DELİLLER VE GEREKÇE;
İhtarname, fotoğraflar, D.İş dosyası, tespit dosyası, İstanbul ...Tüketici Mah.... E. sayılı dosyası, belger ile dayanılan diğer deliller celp edilip incelenmiş, tüm dosya kapsamı ile yaptırılan inceleme sonucu rapor alınmış ve tüm deliller toplanmıştır.
Dava, davalının eyleminin haksız rekabet oluşturduğunun tespiti, haksız rekabetin men’i, maddi durumun ortadan kaldırılması ile davalının eylemi nedeniyle davacıların ticari itibarlarının sarsılması ve müşteri kaybına uğramaları nedeniyle maddi tazminatın ve manevi tazminatın davacıdan tahsiline ilişkindir.

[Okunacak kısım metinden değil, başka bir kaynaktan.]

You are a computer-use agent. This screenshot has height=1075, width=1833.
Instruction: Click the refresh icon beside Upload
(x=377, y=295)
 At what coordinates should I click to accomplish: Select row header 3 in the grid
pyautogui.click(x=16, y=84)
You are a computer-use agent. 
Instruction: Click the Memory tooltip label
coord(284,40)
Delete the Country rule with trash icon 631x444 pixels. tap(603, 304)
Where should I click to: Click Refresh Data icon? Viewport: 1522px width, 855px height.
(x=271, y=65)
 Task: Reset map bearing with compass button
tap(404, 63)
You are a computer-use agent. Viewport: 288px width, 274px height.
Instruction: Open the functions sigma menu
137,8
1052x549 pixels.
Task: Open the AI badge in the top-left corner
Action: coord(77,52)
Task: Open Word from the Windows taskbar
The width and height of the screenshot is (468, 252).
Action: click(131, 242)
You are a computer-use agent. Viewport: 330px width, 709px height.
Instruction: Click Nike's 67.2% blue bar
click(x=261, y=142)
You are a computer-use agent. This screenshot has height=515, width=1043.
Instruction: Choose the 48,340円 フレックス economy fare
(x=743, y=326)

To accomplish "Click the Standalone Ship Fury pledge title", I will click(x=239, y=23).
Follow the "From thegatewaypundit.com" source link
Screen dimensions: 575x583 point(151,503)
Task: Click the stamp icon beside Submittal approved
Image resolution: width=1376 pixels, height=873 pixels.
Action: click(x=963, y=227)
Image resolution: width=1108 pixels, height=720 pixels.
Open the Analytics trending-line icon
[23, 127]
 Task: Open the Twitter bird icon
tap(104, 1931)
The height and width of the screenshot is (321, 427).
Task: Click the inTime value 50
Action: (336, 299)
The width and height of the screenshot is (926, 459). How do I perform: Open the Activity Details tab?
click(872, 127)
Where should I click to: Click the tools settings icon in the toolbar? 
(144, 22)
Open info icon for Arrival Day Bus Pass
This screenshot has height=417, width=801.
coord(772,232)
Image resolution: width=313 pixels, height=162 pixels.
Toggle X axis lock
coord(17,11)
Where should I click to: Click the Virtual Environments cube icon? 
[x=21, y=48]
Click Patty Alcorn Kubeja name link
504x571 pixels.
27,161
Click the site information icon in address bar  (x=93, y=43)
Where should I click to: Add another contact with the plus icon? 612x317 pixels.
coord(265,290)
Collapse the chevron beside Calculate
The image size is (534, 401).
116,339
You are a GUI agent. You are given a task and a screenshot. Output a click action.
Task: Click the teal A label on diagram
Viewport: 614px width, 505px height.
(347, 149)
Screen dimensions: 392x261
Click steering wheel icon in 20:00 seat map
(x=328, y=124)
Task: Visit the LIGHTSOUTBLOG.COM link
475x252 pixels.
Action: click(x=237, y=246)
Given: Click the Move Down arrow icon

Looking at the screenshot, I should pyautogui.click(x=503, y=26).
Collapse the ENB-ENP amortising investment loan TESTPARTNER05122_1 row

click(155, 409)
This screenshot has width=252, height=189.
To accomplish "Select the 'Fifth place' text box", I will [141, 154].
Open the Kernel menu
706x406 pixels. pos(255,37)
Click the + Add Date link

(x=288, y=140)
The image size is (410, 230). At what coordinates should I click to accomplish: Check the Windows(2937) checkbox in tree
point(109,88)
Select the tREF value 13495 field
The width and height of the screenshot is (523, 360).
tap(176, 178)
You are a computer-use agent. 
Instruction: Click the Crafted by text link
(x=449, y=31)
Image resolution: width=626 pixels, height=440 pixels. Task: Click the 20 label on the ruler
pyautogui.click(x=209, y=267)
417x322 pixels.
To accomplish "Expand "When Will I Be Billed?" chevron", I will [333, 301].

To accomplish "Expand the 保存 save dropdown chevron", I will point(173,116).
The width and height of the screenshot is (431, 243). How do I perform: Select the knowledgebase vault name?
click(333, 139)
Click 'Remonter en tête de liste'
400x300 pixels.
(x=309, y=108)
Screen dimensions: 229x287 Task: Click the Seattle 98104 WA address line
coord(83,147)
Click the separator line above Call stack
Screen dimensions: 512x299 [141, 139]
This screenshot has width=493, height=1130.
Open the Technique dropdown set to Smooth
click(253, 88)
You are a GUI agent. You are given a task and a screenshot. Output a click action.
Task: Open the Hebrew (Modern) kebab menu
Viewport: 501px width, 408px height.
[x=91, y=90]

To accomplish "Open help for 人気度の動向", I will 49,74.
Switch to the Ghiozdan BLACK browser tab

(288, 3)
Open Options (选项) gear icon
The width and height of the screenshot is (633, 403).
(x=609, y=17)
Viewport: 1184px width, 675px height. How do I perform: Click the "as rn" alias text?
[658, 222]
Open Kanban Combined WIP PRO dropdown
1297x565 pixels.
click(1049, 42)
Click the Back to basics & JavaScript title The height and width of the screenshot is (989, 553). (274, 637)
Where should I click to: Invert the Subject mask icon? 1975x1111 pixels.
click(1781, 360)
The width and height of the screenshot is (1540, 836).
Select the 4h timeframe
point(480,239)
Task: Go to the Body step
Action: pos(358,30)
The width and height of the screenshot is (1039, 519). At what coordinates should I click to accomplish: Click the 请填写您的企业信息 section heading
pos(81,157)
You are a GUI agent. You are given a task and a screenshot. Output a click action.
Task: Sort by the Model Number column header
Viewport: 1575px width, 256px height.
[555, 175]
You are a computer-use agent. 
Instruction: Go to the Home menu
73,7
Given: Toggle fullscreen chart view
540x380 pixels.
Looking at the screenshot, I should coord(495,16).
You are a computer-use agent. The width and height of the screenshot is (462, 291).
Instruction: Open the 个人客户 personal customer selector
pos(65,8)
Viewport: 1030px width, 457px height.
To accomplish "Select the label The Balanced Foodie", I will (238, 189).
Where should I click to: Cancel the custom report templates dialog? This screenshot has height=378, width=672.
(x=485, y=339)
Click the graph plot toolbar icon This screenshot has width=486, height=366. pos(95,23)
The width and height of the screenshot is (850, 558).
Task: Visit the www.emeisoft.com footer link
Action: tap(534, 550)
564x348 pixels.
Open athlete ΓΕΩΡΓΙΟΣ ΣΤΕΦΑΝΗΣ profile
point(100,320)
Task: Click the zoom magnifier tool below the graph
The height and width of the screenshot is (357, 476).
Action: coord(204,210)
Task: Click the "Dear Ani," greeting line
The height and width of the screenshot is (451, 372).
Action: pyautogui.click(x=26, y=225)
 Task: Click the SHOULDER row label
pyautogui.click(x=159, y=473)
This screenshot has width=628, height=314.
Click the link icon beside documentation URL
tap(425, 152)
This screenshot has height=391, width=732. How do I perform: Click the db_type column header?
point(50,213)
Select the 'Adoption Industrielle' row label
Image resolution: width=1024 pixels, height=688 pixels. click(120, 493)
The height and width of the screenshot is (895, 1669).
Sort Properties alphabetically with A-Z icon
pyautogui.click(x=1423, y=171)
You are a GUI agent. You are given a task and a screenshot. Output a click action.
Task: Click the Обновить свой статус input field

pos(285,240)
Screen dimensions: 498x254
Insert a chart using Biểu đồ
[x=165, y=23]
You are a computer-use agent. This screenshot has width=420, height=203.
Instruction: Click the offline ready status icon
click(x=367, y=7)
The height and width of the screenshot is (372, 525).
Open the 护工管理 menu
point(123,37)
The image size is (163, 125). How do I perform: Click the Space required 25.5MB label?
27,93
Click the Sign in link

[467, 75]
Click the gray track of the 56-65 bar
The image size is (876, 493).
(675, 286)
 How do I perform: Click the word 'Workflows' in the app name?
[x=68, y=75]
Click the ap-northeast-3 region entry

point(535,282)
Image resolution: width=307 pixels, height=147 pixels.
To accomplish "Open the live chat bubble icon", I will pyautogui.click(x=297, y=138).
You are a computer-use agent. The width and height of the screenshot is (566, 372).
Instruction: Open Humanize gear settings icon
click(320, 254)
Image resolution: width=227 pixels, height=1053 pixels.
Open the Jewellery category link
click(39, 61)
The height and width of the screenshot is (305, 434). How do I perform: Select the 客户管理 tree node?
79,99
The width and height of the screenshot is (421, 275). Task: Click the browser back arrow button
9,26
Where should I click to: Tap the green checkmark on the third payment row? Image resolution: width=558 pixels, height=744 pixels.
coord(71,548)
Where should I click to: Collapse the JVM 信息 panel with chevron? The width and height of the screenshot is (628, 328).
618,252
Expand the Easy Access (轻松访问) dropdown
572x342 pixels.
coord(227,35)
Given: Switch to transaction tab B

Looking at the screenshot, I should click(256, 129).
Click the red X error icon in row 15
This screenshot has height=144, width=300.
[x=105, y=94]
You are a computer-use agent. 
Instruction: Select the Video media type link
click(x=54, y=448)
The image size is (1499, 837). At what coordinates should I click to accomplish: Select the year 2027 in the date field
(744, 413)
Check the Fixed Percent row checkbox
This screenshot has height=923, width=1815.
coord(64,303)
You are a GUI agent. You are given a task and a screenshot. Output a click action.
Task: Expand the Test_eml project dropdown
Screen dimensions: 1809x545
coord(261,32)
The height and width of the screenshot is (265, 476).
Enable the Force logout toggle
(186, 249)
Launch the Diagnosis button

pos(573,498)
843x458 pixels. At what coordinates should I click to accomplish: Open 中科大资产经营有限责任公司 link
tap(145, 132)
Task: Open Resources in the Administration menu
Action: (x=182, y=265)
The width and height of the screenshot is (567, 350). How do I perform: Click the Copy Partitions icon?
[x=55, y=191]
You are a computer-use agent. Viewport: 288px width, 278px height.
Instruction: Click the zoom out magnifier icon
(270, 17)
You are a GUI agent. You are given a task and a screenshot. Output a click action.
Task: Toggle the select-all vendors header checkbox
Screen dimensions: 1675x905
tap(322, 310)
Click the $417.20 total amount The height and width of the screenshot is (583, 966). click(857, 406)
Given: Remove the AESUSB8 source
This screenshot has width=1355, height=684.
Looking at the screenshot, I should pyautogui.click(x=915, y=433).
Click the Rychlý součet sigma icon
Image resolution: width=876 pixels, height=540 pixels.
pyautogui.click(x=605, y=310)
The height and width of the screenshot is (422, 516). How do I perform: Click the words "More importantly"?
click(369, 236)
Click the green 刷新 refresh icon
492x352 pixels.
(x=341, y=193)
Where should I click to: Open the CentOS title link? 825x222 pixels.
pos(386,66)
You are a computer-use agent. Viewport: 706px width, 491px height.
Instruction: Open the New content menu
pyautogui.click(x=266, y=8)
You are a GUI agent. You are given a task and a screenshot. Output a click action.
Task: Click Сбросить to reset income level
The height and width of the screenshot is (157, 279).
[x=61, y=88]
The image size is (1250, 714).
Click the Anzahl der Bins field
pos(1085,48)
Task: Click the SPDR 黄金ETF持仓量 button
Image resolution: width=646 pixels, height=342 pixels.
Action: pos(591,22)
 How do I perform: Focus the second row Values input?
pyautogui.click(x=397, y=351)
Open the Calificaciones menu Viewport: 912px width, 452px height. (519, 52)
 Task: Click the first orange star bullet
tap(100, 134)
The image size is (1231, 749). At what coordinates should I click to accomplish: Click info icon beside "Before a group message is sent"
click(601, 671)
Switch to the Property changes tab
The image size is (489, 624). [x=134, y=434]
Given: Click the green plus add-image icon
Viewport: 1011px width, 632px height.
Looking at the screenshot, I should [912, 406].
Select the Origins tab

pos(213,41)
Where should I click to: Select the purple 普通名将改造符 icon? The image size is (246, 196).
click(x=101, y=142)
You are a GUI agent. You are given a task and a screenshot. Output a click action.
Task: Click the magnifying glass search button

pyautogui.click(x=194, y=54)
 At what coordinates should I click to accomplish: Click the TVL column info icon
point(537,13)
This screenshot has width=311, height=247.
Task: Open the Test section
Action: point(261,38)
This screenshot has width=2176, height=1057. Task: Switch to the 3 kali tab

Tüm deliller toplandıktan sonra, bilirkişiden rapor alınmasına karar verilmiş, bilirkişi Marka-Patent vekili Medeni Hukuk ve Borçlar Hukuku Öğr. Üyesi Medipol Üniversitesi Hukuk Fakültesi Dr. Öğr. Üyesi... tarafından hazırlanan 04/07/2019 tarihli bilirkişi raporunda,"... davalının davaya konu edilen eyleminin “yanlış, yanıltıcı veya gereksiz yere incitici bir beyan" içermediği ve dolayısıyla da TTK m. 55/I/a-l ile TBK m. 57/I uyarınca haksız rekabet oluşturmadığı; haksızlığa karşı duyulan tepkinin kamuoyuna alışılagelmedik ve dikkat çekici bir tarzda ifade edilmesi olarak “ifade özgürlüğünün kullanılması” kapsamında kaldığı, TBK m. 50/I hükmüne göre maddi zararın varlığını ispat külfeti taşıyan davacı tarafın ispatı yerine getiremediği: davacıların müşteri kaybettiği yönündeki soyut beyanların zararın varlığını ispat anlamına gelmediği: dosyada bu iddiayı ispatlayabilecek herhangi bir bulguya rastlanamadığı; TTK m, 56/I/c.2 ve TBK m. 50/II gibi hükümlerin ancak bir zararın "miktarının"’ ispat edilemediği hallerde tatbik alanı bulabileceği: davacı tarafça “varlığı” ispatlanamamış olan müşteri kaybı zararının “miktarının' TBK m. 50/II uyarınca takdir edilebilmesinin olanaklı bulunmadığı, davacı şirketlerin ileride müşteri kaybı yaşabilecekleri yönündeki varsayımsal bir zarar iddiasının ise maddi zararın tazmini talebine zaten esas olamayacağı, zira tazminat ancak "mevcut bir zarar" için hükmedilebileceği, bu nedenle davalının fiilinin haksız rekabet teşkil edip etmediği meselesinden bağımsız olarak, davacı şirketler lehine herhangi bir maddi tazminat tutarı hesaplaması yapılmasının da dosyanın mevcut kapsamı itibariyle olanaklı bulunmadığı..." sonuç ve kanaatine ulaşıldığını mütalaa ettiği anlaşıldı.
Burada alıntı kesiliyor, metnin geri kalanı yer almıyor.